Copy the lines from the line containing "Given: Toggle the" through the line containing "Action: coord(58,597)", changing "page heading" to "page title" and leaving everything else unchanged.

------ Provided data

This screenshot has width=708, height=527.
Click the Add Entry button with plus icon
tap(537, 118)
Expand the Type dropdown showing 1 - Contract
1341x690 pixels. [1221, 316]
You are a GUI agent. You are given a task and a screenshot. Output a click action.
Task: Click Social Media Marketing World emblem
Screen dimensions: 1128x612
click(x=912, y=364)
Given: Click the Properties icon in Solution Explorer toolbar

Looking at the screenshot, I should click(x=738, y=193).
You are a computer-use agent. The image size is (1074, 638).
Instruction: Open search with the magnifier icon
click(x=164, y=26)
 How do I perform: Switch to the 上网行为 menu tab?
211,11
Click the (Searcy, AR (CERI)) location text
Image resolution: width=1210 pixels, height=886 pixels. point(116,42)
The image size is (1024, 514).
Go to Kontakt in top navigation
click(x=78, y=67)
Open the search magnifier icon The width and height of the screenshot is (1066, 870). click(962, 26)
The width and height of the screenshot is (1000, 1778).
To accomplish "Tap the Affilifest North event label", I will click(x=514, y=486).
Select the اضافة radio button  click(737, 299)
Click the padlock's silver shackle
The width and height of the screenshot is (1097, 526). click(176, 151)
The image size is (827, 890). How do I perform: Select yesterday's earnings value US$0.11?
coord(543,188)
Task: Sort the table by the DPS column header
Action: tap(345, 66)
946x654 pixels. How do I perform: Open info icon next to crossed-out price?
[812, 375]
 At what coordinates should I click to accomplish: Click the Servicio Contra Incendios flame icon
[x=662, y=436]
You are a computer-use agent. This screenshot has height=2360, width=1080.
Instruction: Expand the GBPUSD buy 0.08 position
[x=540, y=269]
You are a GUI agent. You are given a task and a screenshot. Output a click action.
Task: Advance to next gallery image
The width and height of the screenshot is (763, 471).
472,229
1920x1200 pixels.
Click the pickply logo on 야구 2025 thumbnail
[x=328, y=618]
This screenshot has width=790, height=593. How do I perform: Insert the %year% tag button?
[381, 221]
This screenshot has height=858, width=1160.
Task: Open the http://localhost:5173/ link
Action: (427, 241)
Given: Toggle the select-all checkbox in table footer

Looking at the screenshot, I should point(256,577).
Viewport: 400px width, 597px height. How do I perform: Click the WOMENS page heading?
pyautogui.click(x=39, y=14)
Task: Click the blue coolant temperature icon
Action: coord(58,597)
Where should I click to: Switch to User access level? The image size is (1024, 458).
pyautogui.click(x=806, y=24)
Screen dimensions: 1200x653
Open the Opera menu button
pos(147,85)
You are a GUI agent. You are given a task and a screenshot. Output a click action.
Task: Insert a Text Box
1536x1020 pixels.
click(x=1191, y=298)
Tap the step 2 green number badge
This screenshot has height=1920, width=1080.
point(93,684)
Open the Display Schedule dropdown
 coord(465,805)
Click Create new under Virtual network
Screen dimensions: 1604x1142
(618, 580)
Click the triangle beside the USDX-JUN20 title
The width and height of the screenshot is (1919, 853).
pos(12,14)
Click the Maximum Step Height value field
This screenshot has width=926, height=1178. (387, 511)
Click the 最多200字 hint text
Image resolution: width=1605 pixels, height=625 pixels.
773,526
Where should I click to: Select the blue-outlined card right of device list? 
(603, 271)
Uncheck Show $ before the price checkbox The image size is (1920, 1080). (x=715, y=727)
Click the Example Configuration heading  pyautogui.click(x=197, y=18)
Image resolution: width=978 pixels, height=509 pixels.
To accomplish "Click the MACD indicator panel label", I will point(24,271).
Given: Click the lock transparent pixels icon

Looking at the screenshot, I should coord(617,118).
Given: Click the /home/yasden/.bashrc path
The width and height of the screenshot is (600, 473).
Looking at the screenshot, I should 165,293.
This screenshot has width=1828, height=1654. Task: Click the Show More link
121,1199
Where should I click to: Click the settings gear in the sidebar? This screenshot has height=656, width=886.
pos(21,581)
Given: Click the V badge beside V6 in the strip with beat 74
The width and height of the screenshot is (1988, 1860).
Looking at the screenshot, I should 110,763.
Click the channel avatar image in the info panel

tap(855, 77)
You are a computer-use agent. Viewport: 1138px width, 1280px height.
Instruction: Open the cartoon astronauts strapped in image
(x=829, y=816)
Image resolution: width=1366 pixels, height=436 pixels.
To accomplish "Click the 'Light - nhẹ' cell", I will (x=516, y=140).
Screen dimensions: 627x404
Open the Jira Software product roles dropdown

------------

### [Finished answer]
Given: Toggle the select-all checkbox in table footer

Looking at the screenshot, I should point(256,577).
Viewport: 400px width, 597px height. How do I perform: Click the WOMENS page title?
pyautogui.click(x=39, y=14)
Task: Click the blue coolant temperature icon
Action: coord(58,597)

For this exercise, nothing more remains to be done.